*** Block opens ***

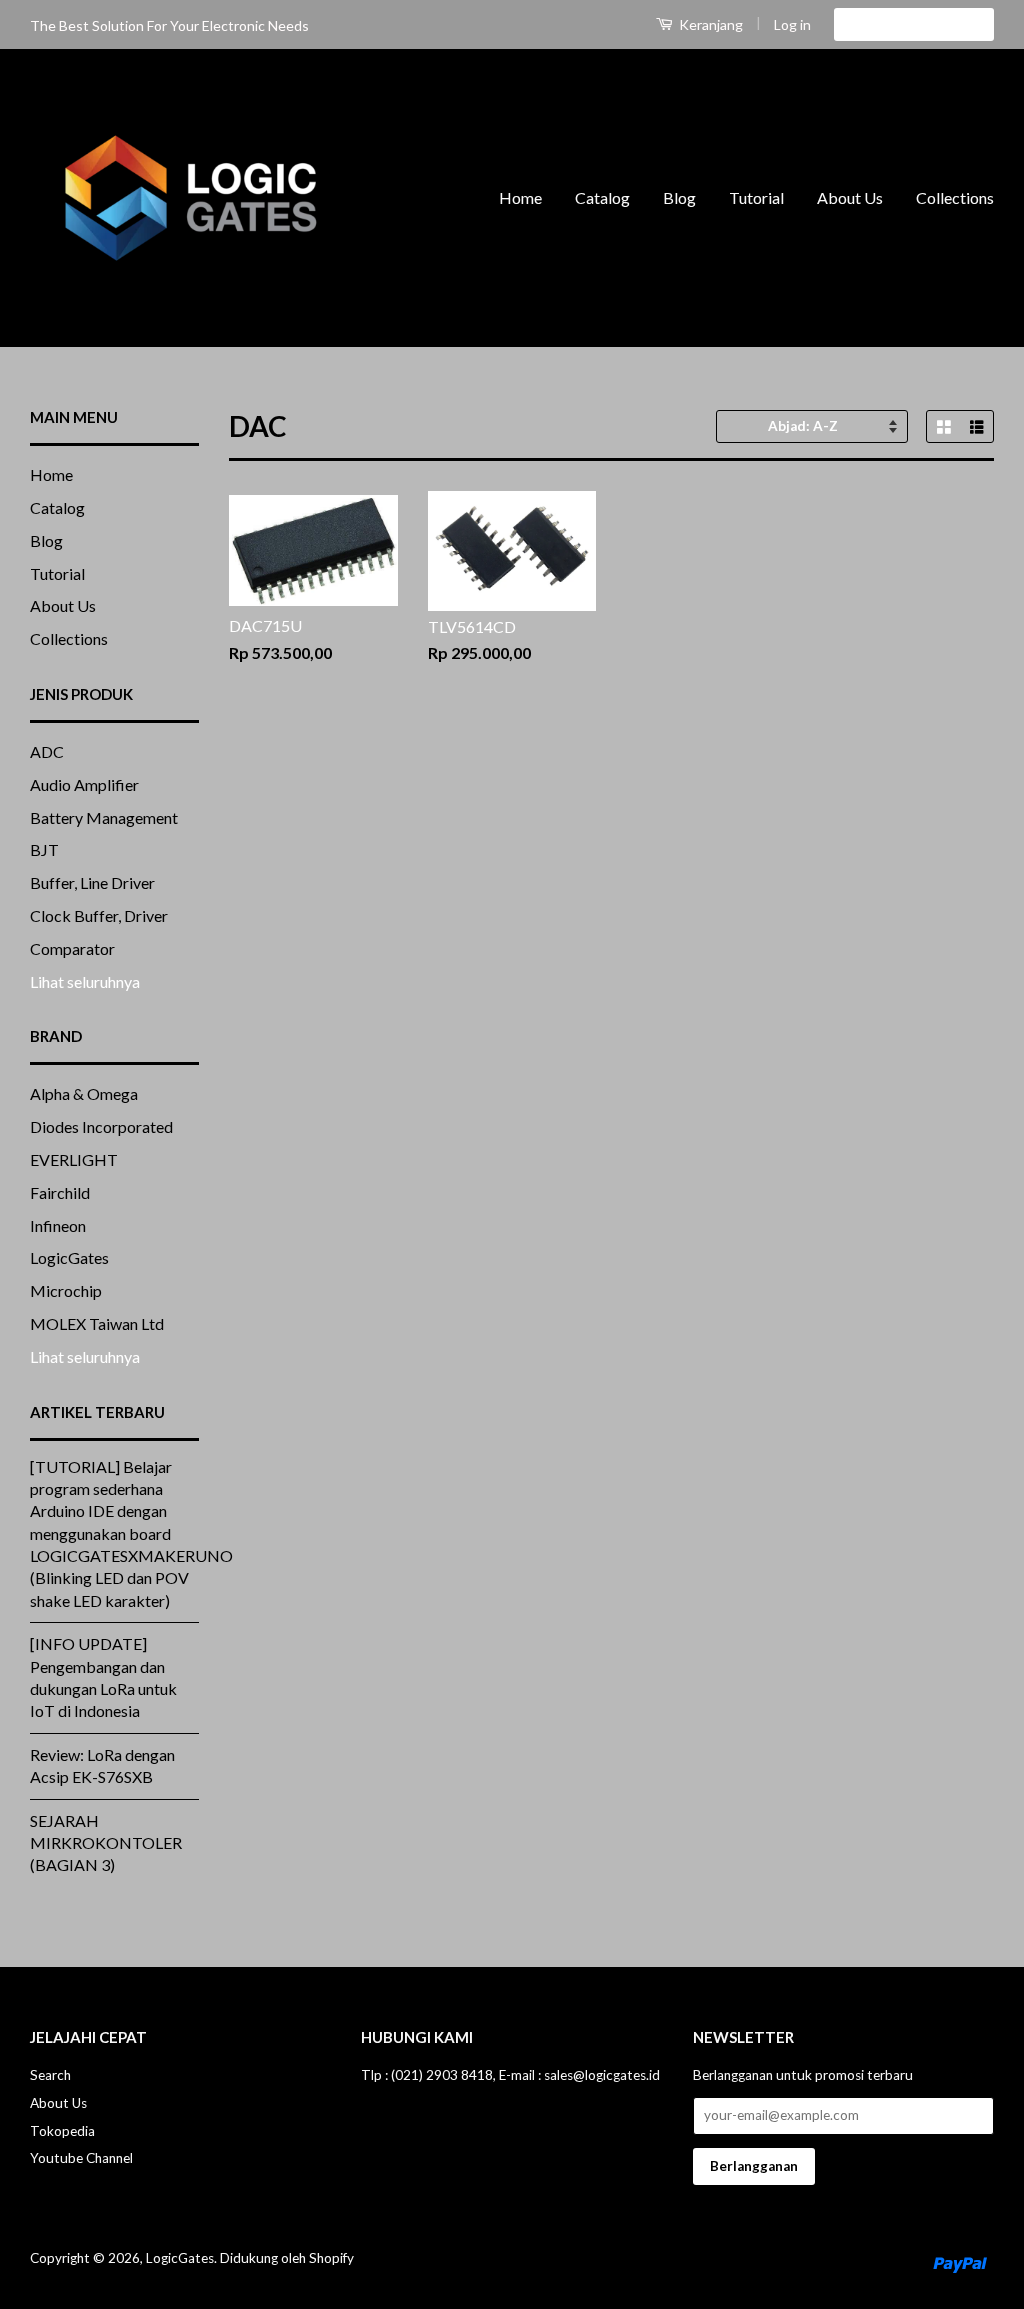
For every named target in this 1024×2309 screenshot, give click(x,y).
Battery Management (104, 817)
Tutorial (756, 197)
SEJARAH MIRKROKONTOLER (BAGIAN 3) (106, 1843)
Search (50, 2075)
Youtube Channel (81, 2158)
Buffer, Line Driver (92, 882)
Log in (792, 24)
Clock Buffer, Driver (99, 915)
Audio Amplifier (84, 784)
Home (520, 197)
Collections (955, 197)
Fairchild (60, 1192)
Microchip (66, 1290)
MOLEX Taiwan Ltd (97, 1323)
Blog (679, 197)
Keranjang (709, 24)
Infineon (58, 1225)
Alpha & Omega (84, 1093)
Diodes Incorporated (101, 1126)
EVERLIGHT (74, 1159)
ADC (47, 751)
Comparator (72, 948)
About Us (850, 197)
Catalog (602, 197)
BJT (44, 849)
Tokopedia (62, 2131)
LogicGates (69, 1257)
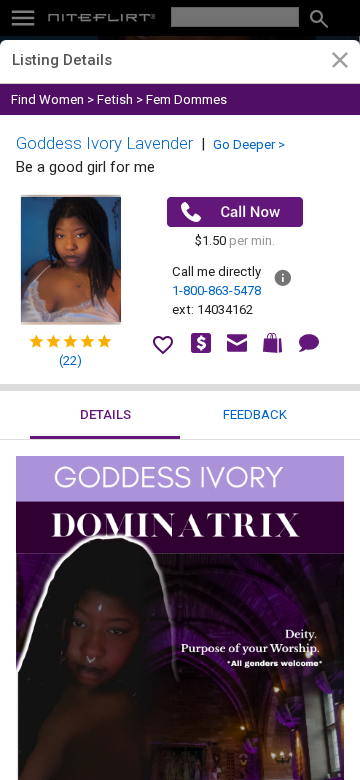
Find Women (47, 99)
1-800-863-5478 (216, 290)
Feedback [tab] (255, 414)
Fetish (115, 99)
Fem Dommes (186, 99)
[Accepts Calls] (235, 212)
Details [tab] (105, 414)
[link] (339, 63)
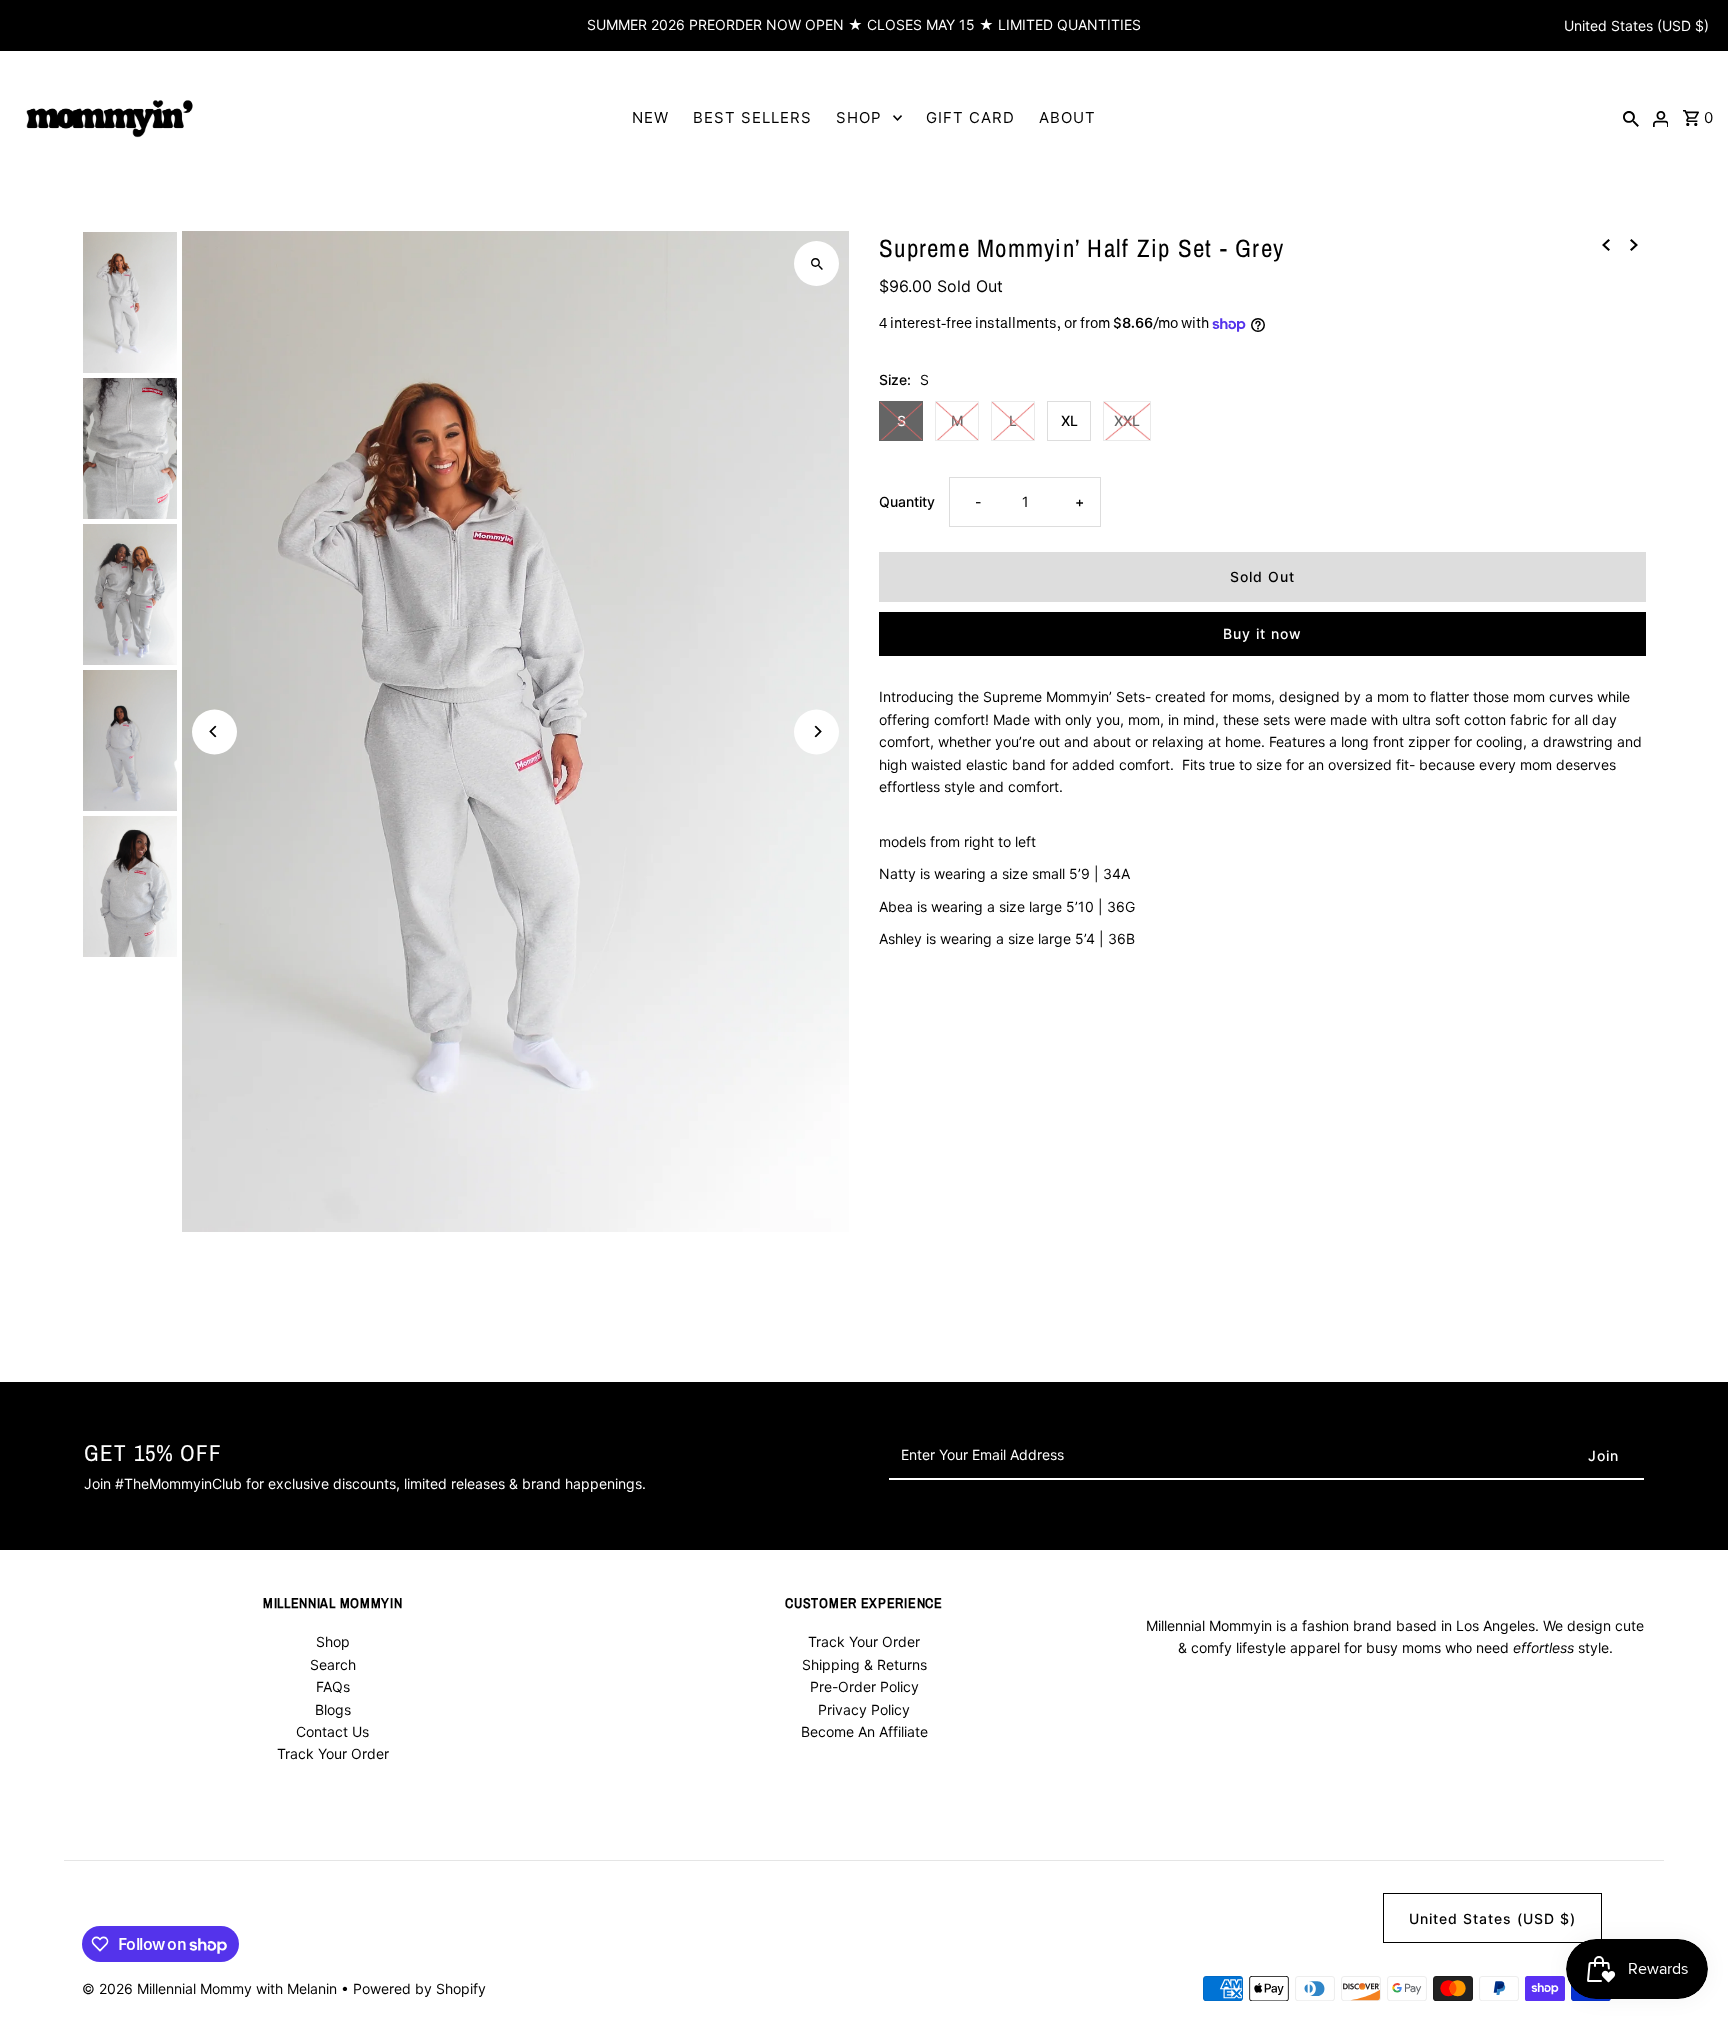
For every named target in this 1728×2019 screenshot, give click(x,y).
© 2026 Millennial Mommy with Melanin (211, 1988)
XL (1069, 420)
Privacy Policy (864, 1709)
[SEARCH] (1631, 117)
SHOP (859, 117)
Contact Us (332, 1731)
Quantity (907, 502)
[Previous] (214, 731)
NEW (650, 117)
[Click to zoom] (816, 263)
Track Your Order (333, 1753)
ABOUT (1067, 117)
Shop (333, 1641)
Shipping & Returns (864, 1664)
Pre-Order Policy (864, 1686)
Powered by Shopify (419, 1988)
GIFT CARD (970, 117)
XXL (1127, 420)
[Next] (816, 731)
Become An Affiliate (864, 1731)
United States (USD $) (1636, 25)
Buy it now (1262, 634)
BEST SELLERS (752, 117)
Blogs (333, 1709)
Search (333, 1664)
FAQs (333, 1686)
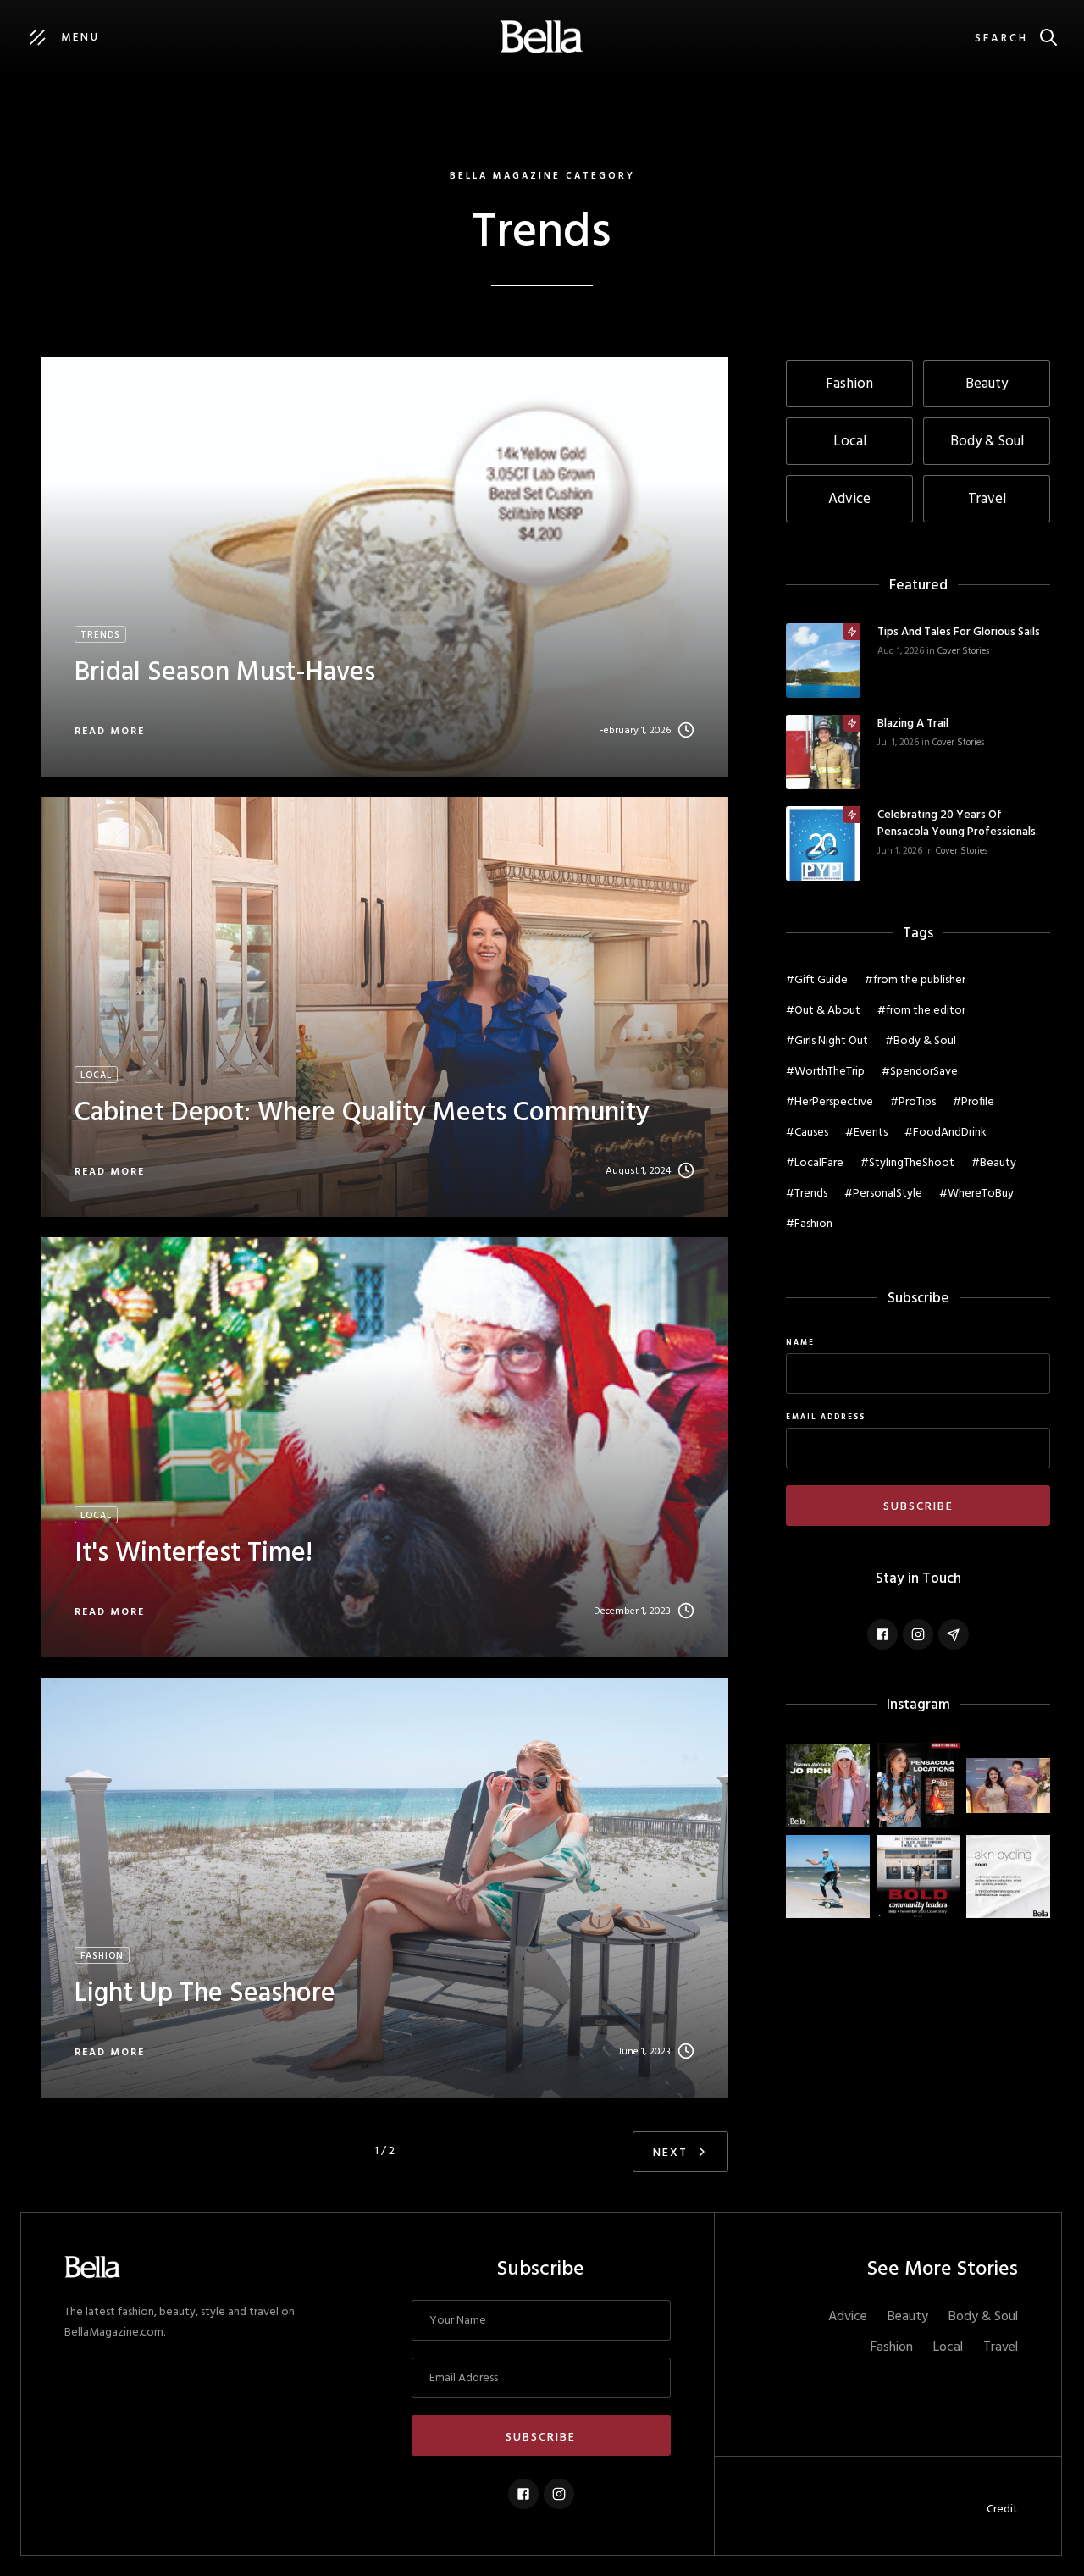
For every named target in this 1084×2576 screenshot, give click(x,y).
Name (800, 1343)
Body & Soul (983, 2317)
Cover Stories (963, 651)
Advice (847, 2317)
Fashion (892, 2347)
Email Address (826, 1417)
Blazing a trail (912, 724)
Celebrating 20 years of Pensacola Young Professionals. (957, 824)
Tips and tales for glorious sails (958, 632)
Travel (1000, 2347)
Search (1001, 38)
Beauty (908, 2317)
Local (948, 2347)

*** Block closes ***

WHAT YOU WILL DO: Whenever the word "Driver" turns up in a line of the listing above, copy the line.

RESPONSE AREA:
Buffer, Line Driver (92, 882)
Clock Buffer, Driver (99, 915)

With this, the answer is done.